═══ Data for processing

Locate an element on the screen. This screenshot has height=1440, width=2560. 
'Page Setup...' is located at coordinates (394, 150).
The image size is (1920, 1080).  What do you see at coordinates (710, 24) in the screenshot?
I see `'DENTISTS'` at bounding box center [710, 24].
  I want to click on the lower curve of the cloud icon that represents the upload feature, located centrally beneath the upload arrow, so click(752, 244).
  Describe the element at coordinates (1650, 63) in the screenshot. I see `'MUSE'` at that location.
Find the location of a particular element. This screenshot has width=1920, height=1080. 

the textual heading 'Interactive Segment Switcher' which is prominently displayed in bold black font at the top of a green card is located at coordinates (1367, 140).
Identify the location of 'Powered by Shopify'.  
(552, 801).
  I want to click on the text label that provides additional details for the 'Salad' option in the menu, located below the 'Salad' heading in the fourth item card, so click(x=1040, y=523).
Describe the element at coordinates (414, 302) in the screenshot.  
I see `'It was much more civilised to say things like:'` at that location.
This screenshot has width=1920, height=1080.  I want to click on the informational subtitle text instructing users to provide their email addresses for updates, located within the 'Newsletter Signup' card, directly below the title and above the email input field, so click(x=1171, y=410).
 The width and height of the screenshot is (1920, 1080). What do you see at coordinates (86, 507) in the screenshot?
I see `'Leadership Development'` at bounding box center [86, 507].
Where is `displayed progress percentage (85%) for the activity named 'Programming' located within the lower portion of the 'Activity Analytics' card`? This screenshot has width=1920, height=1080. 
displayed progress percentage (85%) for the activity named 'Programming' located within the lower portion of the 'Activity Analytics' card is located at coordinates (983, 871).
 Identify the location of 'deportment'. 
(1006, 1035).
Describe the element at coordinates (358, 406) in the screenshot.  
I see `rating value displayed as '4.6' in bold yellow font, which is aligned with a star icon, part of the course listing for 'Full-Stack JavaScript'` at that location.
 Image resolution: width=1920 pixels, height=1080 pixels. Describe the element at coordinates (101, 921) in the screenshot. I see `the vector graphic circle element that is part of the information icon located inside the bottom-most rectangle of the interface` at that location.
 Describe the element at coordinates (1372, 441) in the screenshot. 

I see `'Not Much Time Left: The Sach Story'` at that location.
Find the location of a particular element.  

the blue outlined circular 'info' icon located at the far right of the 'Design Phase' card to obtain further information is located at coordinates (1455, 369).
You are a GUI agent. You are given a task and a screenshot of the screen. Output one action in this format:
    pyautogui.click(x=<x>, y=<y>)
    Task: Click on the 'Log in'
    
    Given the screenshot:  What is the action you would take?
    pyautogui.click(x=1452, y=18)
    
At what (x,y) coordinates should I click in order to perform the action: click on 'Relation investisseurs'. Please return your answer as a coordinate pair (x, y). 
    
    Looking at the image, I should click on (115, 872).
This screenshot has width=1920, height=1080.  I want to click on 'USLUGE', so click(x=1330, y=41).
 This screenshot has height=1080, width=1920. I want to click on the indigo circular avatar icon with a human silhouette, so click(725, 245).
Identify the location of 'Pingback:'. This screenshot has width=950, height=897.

══════

Problem details:
Can you turn every line of the records above into a JSON list of strings, one string per line, with blank lines left out?

Answer to the problem:
[
  "Locate an element on the screen. This screenshot has height=1440, width=2560. ",
  "'Page Setup...' is located at coordinates (394, 150).",
  "The image size is (1920, 1080).  What do you see at coordinates (710, 24) in the screenshot?",
  "I see `'DENTISTS'` at bounding box center [710, 24].",
  "  I want to click on the lower curve of the cloud icon that represents the upload feature, located centrally beneath the upload arrow, so click(752, 244).",
  "  Describe the element at coordinates (1650, 63) in the screenshot. I see `'MUSE'` at that location.",
  "Find the location of a particular element. This screenshot has width=1920, height=1080. ",
  "the textual heading 'Interactive Segment Switcher' which is prominently displayed in bold black font at the top of a green card is located at coordinates (1367, 140).",
  "Identify the location of 'Powered by Shopify'.  ",
  "(552, 801).",
  "  I want to click on the text label that provides additional details for the 'Salad' option in the menu, located below the 'Salad' heading in the fourth item card, so click(x=1040, y=523).",
  "Describe the element at coordinates (414, 302) in the screenshot.  ",
  "I see `'It was much more civilised to say things like:'` at that location.",
  "This screenshot has width=1920, height=1080.  I want to click on the informational subtitle text instructing users to provide their email addresses for updates, located within the 'Newsletter Signup' card, directly below the title and above the email input field, so click(x=1171, y=410).",
  " The width and height of the screenshot is (1920, 1080). What do you see at coordinates (86, 507) in the screenshot?",
  "I see `'Leadership Development'` at bounding box center [86, 507].",
  "Where is `displayed progress percentage (85%) for the activity named 'Programming' located within the lower portion of the 'Activity Analytics' card`? This screenshot has width=1920, height=1080. ",
  "displayed progress percentage (85%) for the activity named 'Programming' located within the lower portion of the 'Activity Analytics' card is located at coordinates (983, 871).",
  " Identify the location of 'deportment'. ",
  "(1006, 1035).",
  "Describe the element at coordinates (358, 406) in the screenshot.  ",
  "I see `rating value displayed as '4.6' in bold yellow font, which is aligned with a star icon, part of the course listing for 'Full-Stack JavaScript'` at that location.",
  " Image resolution: width=1920 pixels, height=1080 pixels. Describe the element at coordinates (101, 921) in the screenshot. I see `the vector graphic circle element that is part of the information icon located inside the bottom-most rectangle of the interface` at that location.",
  " Describe the element at coordinates (1372, 441) in the screenshot. ",
  "I see `'Not Much Time Left: The Sach Story'` at that location.",
  "Find the location of a particular element.  ",
  "the blue outlined circular 'info' icon located at the far right of the 'Design Phase' card to obtain further information is located at coordinates (1455, 369).",
  "You are a GUI agent. You are given a task and a screenshot of the screen. Output one action in this format:",
  "    pyautogui.click(x=<x>, y=<y>)",
  "    Task: Click on the 'Log in'",
  "    Given the screenshot:  What is the action you would take?",
  "    pyautogui.click(x=1452, y=18)",
  "At what (x,y) coordinates should I click in order to perform the action: click on 'Relation investisseurs'. Please return your answer as a coordinate pair (x, y). ",
  "    Looking at the image, I should click on (115, 872).",
  "This screenshot has width=1920, height=1080.  I want to click on 'USLUGE', so click(x=1330, y=41).",
  " This screenshot has height=1080, width=1920. I want to click on the indigo circular avatar icon with a human silhouette, so click(725, 245).",
  "Identify the location of 'Pingback:'. This screenshot has width=950, height=897."
]